Requirement: Please report how many lines in these records contain the string "arrow", and give nothing besides the number.

(Stored records)

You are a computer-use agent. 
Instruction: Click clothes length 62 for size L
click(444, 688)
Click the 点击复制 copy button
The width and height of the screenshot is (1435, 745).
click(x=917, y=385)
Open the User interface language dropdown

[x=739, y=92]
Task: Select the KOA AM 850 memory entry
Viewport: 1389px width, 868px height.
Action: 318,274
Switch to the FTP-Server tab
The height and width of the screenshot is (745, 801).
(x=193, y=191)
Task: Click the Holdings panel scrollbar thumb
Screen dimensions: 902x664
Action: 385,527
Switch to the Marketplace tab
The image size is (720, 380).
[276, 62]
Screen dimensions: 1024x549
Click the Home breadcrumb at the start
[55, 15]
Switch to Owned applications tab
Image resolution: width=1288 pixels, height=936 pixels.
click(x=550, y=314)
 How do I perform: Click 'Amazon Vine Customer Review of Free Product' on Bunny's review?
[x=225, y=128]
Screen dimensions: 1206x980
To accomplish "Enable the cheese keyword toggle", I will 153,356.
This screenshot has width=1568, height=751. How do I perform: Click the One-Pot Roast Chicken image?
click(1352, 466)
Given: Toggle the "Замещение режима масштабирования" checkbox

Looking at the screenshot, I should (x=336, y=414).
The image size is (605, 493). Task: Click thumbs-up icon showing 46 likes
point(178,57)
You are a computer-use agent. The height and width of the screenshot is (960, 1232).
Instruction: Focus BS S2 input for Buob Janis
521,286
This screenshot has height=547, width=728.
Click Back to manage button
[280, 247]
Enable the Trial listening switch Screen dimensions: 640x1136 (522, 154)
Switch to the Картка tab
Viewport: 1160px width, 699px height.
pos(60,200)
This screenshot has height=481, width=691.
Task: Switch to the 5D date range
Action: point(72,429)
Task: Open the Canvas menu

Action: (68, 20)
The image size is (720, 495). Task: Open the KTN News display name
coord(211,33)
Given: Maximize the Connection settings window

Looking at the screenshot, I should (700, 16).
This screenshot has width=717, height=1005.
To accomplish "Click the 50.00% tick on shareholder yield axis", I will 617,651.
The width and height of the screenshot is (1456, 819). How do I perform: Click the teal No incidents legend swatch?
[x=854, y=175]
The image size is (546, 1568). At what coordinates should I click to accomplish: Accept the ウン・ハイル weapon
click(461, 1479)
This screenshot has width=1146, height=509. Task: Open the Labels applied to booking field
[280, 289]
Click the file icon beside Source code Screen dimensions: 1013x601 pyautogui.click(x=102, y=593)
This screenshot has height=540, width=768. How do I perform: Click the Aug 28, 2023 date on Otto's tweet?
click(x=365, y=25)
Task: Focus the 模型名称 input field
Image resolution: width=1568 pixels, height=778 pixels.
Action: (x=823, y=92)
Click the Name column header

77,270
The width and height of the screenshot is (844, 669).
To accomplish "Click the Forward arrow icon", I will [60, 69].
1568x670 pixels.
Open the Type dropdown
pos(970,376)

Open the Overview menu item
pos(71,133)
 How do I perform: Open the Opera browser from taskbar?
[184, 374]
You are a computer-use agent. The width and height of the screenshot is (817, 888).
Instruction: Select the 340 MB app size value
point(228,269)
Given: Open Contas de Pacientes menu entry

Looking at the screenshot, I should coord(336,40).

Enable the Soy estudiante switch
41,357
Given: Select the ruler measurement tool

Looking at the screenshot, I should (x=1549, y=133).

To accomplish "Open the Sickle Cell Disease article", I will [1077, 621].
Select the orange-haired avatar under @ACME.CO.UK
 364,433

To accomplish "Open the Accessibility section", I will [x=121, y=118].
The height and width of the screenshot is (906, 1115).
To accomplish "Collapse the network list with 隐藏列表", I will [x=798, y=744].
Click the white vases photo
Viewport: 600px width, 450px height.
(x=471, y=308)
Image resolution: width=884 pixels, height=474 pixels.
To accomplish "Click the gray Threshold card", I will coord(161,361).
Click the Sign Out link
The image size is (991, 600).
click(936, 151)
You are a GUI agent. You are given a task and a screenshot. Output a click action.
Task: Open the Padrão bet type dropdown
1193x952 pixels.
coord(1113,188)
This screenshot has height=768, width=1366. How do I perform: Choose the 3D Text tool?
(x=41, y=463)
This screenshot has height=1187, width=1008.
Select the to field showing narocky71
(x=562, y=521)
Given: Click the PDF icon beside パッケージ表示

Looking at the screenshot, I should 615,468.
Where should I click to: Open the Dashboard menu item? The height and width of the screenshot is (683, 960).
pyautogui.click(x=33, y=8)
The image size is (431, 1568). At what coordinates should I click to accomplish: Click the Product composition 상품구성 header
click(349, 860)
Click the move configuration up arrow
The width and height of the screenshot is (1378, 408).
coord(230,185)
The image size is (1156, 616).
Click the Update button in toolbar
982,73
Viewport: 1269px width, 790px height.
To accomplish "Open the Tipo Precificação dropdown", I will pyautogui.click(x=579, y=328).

Final answer: 2